水上勉著『停車場有情』

7月7日の『阪急1301系』の投稿欄にマルーン氏から『水上勉の「停車場有情」という作品を読んだ。こんな作品があったのか、と感銘をうけた』と記されていた。

早速、図書館へ貸出を申し込んだが、古いという理由で時間がかかったものの府立図書館から取り寄せてくれた。
ページを開けてみたが独特の筆致に引き込まれ,一気に読破した。

水上勉が福井県の人だと言うことは知っていたが、あのモノトーンの何とも言えない押し殺したような作風から、北の、それも能登に近い鉛色の海をいただく越前地方の出身だと勝手に思い込んでいた。しかし今回、小浜線の若狭本郷の出だと知った。大正8年に生まれて、9才の時京都の寺に修行に出たが、預けられたのが我が家に近い八条坊城であったのには驚き、しかし、親しみを感じた。

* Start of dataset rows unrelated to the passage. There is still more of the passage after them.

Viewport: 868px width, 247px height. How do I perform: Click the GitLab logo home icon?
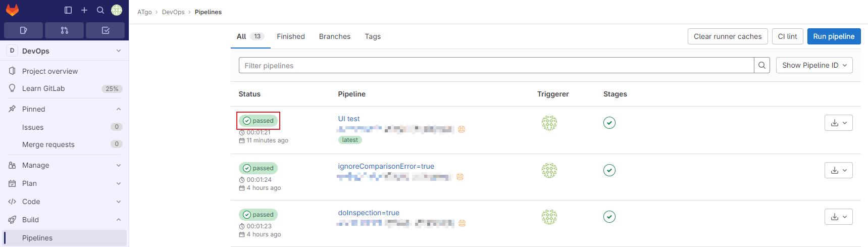click(x=12, y=10)
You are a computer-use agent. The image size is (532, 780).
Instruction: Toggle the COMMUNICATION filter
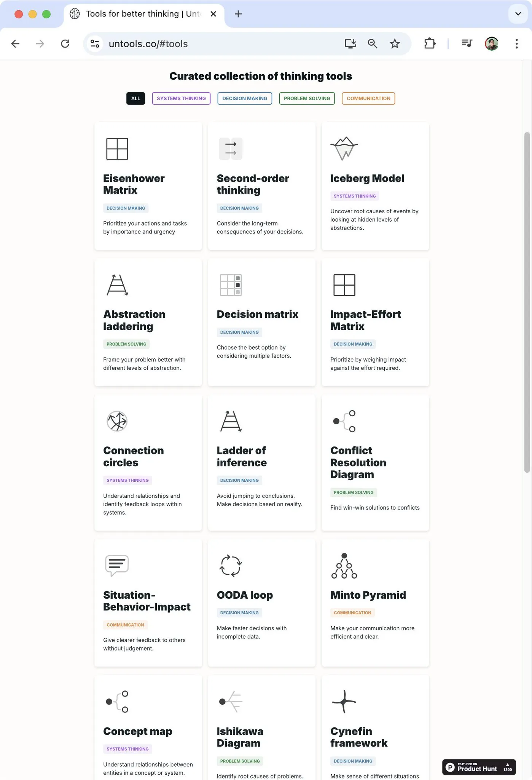click(x=368, y=98)
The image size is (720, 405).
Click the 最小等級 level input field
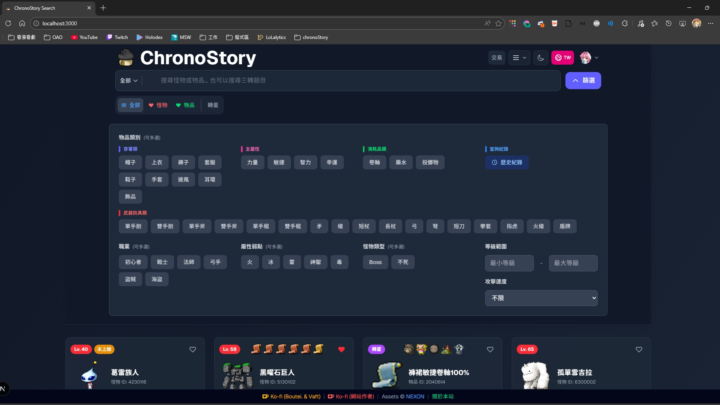(x=509, y=263)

初めて京都の地を踏んだのが旧丹波口駅。そこから歩いて大宮通を下がり、大宮陸橋の下をくぐって八条坊城へ向かったとある。いずれも私の生活圏なので、時代が違えば顔を合わせたかもしれないと思った。

書かれている駅の数は28駅、ほとんどが北陸本線、小浜線、山陰本線だが中には満鉄もある。大正年代から湖西線の駅まで出ているからかなりの年月をかけた記録である。面白いのは駅周辺を描写した箇所と音の描写であった。さすが文豪である。行間に閉じ込められたその時代の空気感まで呼び覚まされる。鉄道ファンでなければ記憶しないことまでさらりと書いてあった。

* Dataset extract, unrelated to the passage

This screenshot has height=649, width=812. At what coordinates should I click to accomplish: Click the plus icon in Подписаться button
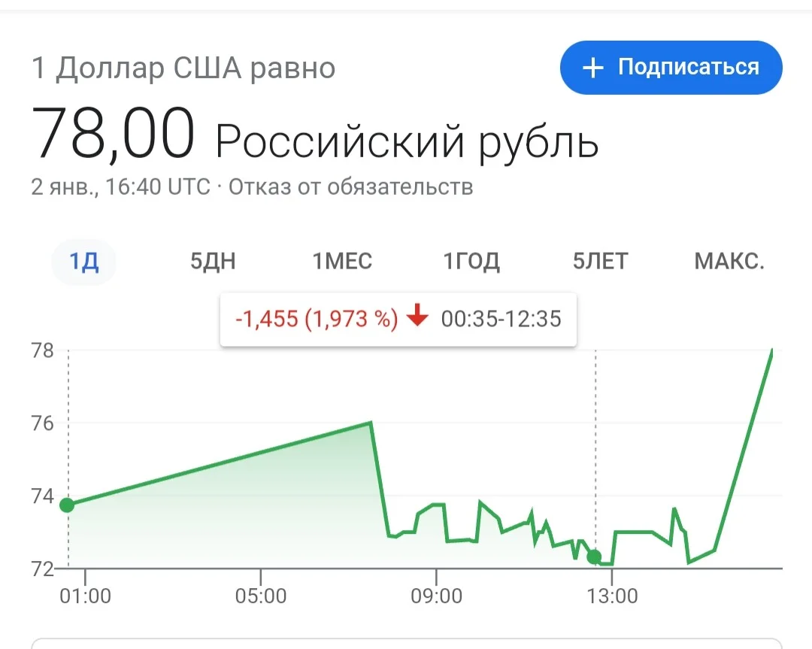[x=593, y=68]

蒸気機関車の旅が当たり前であった頃をよく知っているものにはなつかしい作品である。

2 thoughts on “水上勉著『停車場有情』

  1. 米手作市様
     早速お読みいただき、ご紹介を頂き、有難うございます。
    文章も然り、挿絵とのマッチングもなかなかのものでしたね。
     丹波口駅の少し前は時代背景も違い、その情景を勝手に想像した次第です。
     鉄道ジャーナル誌でご紹介いただいた蜂谷女史に感謝します。

  2. マルーンさん、
    文豪といえども記憶違いがあるようで、丹波口駅と島原遊郭の位置に微妙なズレがありました。また、歩いて「唐橋」(現大宮陸橋)を渡り八条へ行った、唐橋は木橋で土を敷いただけなので自動車が通れば揺れた、との記述があります。現在の大宮陸橋の正確な完成時期は覚えていませんが市電の七条ー九条が開通したのが昭和10年8月ですから彼が渡った昭和3年初冬なら木橋でもおかしくはありませんが「梅小路駅」の稿で「人道は地下になっていて・・」とあり現在と同じです。果たして車道が木橋で人道が現在と同じ地下道だったというのは本当だろうか?などと考えてしまいます。